=== Section Start ===

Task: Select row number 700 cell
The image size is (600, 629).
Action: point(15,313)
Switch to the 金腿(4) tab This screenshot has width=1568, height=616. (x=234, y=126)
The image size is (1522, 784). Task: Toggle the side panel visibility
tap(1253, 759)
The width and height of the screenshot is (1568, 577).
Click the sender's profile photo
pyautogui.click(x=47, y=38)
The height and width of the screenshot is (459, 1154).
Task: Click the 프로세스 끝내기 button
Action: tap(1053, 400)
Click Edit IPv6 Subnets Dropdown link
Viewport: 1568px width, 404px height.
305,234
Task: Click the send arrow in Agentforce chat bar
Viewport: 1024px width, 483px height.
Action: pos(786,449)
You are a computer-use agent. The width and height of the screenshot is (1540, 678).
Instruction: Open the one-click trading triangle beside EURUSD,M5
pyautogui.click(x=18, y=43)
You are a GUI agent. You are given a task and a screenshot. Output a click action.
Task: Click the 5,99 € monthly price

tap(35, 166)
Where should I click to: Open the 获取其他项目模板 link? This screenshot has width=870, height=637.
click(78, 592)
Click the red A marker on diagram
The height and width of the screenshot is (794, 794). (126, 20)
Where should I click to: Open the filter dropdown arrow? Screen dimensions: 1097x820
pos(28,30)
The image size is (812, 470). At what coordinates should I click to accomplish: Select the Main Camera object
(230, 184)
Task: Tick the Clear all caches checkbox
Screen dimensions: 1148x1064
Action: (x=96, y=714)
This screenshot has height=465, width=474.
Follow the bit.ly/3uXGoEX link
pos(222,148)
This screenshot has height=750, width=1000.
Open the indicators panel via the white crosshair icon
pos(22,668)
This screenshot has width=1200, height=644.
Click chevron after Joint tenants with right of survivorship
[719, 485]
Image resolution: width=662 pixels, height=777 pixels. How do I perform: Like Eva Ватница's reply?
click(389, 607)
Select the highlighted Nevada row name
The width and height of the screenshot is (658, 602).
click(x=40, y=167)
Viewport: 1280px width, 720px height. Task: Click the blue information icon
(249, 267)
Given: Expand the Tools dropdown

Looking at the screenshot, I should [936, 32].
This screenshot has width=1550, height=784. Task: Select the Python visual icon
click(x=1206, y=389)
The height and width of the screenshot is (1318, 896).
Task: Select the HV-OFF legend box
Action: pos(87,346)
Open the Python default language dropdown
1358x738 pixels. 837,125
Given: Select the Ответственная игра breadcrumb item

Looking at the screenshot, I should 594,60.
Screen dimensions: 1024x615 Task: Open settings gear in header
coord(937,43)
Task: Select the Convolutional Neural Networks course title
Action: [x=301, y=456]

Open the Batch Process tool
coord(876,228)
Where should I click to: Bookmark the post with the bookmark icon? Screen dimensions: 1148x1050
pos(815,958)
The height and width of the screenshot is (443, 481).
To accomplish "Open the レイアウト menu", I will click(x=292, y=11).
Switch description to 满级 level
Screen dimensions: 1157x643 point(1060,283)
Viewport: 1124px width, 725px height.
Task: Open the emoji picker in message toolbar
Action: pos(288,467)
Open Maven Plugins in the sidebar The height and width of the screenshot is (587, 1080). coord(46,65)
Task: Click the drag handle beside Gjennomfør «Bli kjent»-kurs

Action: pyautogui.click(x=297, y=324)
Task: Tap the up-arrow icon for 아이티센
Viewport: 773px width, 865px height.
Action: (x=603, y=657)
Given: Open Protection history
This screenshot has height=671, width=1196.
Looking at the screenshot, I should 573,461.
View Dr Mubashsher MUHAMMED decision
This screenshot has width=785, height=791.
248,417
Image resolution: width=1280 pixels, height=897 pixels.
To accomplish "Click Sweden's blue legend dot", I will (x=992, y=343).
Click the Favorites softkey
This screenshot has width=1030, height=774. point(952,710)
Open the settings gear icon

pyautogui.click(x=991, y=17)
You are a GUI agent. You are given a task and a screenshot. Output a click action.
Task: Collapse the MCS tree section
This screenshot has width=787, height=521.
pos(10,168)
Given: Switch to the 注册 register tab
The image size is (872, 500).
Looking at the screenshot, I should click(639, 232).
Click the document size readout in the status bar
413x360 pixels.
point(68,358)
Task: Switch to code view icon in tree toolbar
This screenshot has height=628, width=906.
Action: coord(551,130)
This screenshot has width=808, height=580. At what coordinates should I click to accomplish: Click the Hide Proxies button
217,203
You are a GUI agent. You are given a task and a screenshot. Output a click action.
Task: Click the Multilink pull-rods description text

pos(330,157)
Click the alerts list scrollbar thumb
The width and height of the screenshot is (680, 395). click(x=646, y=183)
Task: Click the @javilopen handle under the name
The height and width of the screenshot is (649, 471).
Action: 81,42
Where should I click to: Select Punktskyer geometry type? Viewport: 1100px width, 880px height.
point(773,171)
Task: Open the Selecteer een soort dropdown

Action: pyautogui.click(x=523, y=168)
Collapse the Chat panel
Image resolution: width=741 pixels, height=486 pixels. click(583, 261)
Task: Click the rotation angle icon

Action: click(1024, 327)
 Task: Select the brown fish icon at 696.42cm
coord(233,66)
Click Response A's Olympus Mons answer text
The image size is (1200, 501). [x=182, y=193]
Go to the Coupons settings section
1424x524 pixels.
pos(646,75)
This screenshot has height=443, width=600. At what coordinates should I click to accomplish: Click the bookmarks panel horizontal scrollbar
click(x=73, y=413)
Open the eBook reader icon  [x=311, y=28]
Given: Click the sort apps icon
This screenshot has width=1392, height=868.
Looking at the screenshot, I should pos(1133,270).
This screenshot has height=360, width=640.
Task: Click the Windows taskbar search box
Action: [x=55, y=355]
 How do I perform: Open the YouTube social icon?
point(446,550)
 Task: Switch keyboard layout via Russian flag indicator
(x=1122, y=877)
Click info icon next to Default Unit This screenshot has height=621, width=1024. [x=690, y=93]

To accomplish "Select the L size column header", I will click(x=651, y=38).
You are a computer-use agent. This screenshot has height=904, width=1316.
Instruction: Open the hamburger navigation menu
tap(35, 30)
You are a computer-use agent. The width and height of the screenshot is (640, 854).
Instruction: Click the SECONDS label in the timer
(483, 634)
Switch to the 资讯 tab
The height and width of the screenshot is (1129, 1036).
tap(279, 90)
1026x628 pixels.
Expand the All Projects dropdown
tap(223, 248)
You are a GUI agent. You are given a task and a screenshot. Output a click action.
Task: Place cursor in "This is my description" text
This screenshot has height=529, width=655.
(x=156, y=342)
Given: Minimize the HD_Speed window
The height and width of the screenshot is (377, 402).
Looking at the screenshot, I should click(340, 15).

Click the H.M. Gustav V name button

=== Section End ===

=== WORK REQUEST ===
Would you reproduce the entire listing, keeping every line as it is?

=== SOLUTION TO THIS EXERCISE ===
Task: Select row number 700 cell
The image size is (600, 629).
Action: point(15,313)
Switch to the 金腿(4) tab This screenshot has width=1568, height=616. (x=234, y=126)
The image size is (1522, 784). Task: Toggle the side panel visibility
tap(1253, 759)
The width and height of the screenshot is (1568, 577).
Click the sender's profile photo
pyautogui.click(x=47, y=38)
The height and width of the screenshot is (459, 1154).
Task: Click the 프로세스 끝내기 button
Action: tap(1053, 400)
Click Edit IPv6 Subnets Dropdown link
Viewport: 1568px width, 404px height.
305,234
Task: Click the send arrow in Agentforce chat bar
Viewport: 1024px width, 483px height.
Action: pos(786,449)
You are a computer-use agent. The width and height of the screenshot is (1540, 678).
Instruction: Open the one-click trading triangle beside EURUSD,M5
pyautogui.click(x=18, y=43)
You are a GUI agent. You are given a task and a screenshot. Output a click action.
Task: Click the 5,99 € monthly price

tap(35, 166)
Where should I click to: Open the 获取其他项目模板 link? This screenshot has width=870, height=637.
click(78, 592)
Click the red A marker on diagram
The height and width of the screenshot is (794, 794). (126, 20)
Where should I click to: Open the filter dropdown arrow? Screen dimensions: 1097x820
pos(28,30)
The image size is (812, 470). At what coordinates should I click to accomplish: Select the Main Camera object
(230, 184)
Task: Tick the Clear all caches checkbox
Screen dimensions: 1148x1064
Action: (x=96, y=714)
This screenshot has height=465, width=474.
Follow the bit.ly/3uXGoEX link
pos(222,148)
This screenshot has height=750, width=1000.
Open the indicators panel via the white crosshair icon
pos(22,668)
This screenshot has width=1200, height=644.
Click chevron after Joint tenants with right of survivorship
[719, 485]
Image resolution: width=662 pixels, height=777 pixels. How do I perform: Like Eva Ватница's reply?
click(389, 607)
Select the highlighted Nevada row name
The width and height of the screenshot is (658, 602).
click(x=40, y=167)
Viewport: 1280px width, 720px height. Task: Click the blue information icon
(249, 267)
Given: Expand the Tools dropdown

Looking at the screenshot, I should [936, 32].
This screenshot has width=1550, height=784. Task: Select the Python visual icon
click(x=1206, y=389)
The height and width of the screenshot is (1318, 896).
Task: Select the HV-OFF legend box
Action: pos(87,346)
Open the Python default language dropdown
1358x738 pixels. 837,125
Given: Select the Ответственная игра breadcrumb item

Looking at the screenshot, I should 594,60.
Screen dimensions: 1024x615 Task: Open settings gear in header
coord(937,43)
Task: Select the Convolutional Neural Networks course title
Action: [x=301, y=456]

Open the Batch Process tool
coord(876,228)
Where should I click to: Bookmark the post with the bookmark icon? Screen dimensions: 1148x1050
pos(815,958)
The height and width of the screenshot is (443, 481).
To accomplish "Open the レイアウト menu", I will click(x=292, y=11).
Switch description to 满级 level
Screen dimensions: 1157x643 point(1060,283)
Viewport: 1124px width, 725px height.
Task: Open the emoji picker in message toolbar
Action: pos(288,467)
Open Maven Plugins in the sidebar The height and width of the screenshot is (587, 1080). coord(46,65)
Task: Click the drag handle beside Gjennomfør «Bli kjent»-kurs

Action: pyautogui.click(x=297, y=324)
Task: Tap the up-arrow icon for 아이티센
Viewport: 773px width, 865px height.
Action: (x=603, y=657)
Given: Open Protection history
This screenshot has height=671, width=1196.
Looking at the screenshot, I should 573,461.
View Dr Mubashsher MUHAMMED decision
This screenshot has width=785, height=791.
248,417
Image resolution: width=1280 pixels, height=897 pixels.
To accomplish "Click Sweden's blue legend dot", I will (x=992, y=343).
Click the Favorites softkey
This screenshot has width=1030, height=774. point(952,710)
Open the settings gear icon

pyautogui.click(x=991, y=17)
You are a GUI agent. You are given a task and a screenshot. Output a click action.
Task: Collapse the MCS tree section
This screenshot has width=787, height=521.
pos(10,168)
Given: Switch to the 注册 register tab
The image size is (872, 500).
Looking at the screenshot, I should click(639, 232).
Click the document size readout in the status bar
413x360 pixels.
point(68,358)
Task: Switch to code view icon in tree toolbar
This screenshot has height=628, width=906.
Action: coord(551,130)
This screenshot has width=808, height=580. At what coordinates should I click to accomplish: Click the Hide Proxies button
217,203
You are a GUI agent. You are given a task and a screenshot. Output a click action.
Task: Click the Multilink pull-rods description text

pos(330,157)
Click the alerts list scrollbar thumb
The width and height of the screenshot is (680, 395). click(x=646, y=183)
Task: Click the @javilopen handle under the name
The height and width of the screenshot is (649, 471).
Action: 81,42
Where should I click to: Select Punktskyer geometry type? Viewport: 1100px width, 880px height.
point(773,171)
Task: Open the Selecteer een soort dropdown

Action: pyautogui.click(x=523, y=168)
Collapse the Chat panel
Image resolution: width=741 pixels, height=486 pixels. click(583, 261)
Task: Click the rotation angle icon

Action: click(1024, 327)
 Task: Select the brown fish icon at 696.42cm
coord(233,66)
Click Response A's Olympus Mons answer text
The image size is (1200, 501). [x=182, y=193]
Go to the Coupons settings section
1424x524 pixels.
pos(646,75)
This screenshot has height=443, width=600. At what coordinates should I click to accomplish: Click the bookmarks panel horizontal scrollbar
click(x=73, y=413)
Open the eBook reader icon  [x=311, y=28]
Given: Click the sort apps icon
This screenshot has width=1392, height=868.
Looking at the screenshot, I should pos(1133,270).
This screenshot has height=360, width=640.
Task: Click the Windows taskbar search box
Action: [x=55, y=355]
 How do I perform: Open the YouTube social icon?
point(446,550)
 Task: Switch keyboard layout via Russian flag indicator
(x=1122, y=877)
Click info icon next to Default Unit This screenshot has height=621, width=1024. [x=690, y=93]

To accomplish "Select the L size column header", I will click(x=651, y=38).
You are a computer-use agent. This screenshot has height=904, width=1316.
Instruction: Open the hamburger navigation menu
tap(35, 30)
You are a computer-use agent. The width and height of the screenshot is (640, 854).
Instruction: Click the SECONDS label in the timer
(483, 634)
Switch to the 资讯 tab
The height and width of the screenshot is (1129, 1036).
tap(279, 90)
1026x628 pixels.
Expand the All Projects dropdown
tap(223, 248)
You are a GUI agent. You are given a task and a screenshot. Output a click action.
Task: Place cursor in "This is my description" text
This screenshot has height=529, width=655.
(x=156, y=342)
Given: Minimize the HD_Speed window
The height and width of the screenshot is (377, 402).
Looking at the screenshot, I should click(340, 15).

Click the H.M. Gustav V name button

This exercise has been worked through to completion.